### Extracted material
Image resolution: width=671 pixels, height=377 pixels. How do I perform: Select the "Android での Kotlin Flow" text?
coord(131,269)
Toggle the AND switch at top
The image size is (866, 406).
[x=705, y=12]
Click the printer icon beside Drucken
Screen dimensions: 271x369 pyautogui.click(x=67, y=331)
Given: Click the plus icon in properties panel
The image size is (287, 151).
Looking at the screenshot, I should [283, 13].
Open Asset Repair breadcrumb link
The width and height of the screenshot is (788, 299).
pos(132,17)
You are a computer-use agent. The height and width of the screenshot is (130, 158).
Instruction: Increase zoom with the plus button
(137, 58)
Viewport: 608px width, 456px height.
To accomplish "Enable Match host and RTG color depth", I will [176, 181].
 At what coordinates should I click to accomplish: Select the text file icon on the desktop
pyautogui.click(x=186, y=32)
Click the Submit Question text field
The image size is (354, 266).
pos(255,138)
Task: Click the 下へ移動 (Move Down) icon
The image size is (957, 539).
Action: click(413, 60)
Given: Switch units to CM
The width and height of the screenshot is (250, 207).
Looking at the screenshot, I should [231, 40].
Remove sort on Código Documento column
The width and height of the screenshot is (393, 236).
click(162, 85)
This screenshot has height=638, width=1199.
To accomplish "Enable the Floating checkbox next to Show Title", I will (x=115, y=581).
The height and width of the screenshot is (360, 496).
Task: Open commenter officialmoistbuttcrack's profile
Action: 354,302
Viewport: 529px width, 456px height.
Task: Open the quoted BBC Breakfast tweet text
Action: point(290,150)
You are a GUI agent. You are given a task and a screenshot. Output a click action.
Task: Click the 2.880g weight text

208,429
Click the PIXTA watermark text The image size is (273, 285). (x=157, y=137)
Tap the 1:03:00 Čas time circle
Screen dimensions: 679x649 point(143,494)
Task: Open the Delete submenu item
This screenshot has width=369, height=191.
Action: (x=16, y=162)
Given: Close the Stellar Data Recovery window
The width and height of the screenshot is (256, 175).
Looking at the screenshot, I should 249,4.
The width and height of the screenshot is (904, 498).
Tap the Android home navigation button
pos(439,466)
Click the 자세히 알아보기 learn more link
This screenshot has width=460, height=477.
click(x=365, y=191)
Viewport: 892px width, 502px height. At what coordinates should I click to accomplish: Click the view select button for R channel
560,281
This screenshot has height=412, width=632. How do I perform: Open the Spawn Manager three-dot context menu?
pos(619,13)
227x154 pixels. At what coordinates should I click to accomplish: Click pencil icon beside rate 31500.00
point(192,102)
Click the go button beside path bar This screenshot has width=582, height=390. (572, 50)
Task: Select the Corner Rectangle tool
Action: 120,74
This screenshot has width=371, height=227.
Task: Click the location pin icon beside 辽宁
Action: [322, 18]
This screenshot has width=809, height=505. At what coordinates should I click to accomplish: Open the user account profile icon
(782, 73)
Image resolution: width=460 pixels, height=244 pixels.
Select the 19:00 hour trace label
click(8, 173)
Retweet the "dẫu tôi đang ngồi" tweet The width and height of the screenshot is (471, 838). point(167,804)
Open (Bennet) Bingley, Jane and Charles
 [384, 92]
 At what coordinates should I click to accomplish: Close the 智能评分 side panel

### About this exercise
Beginning at the line that contains "Image resolution: width=460" and ending at the last line above, copy each line without any change.

### Finished exercise
Image resolution: width=460 pixels, height=244 pixels.
Select the 19:00 hour trace label
click(8, 173)
Retweet the "dẫu tôi đang ngồi" tweet The width and height of the screenshot is (471, 838). point(167,804)
Open (Bennet) Bingley, Jane and Charles
 [384, 92]
 At what coordinates should I click to accomplish: Close the 智能评分 side panel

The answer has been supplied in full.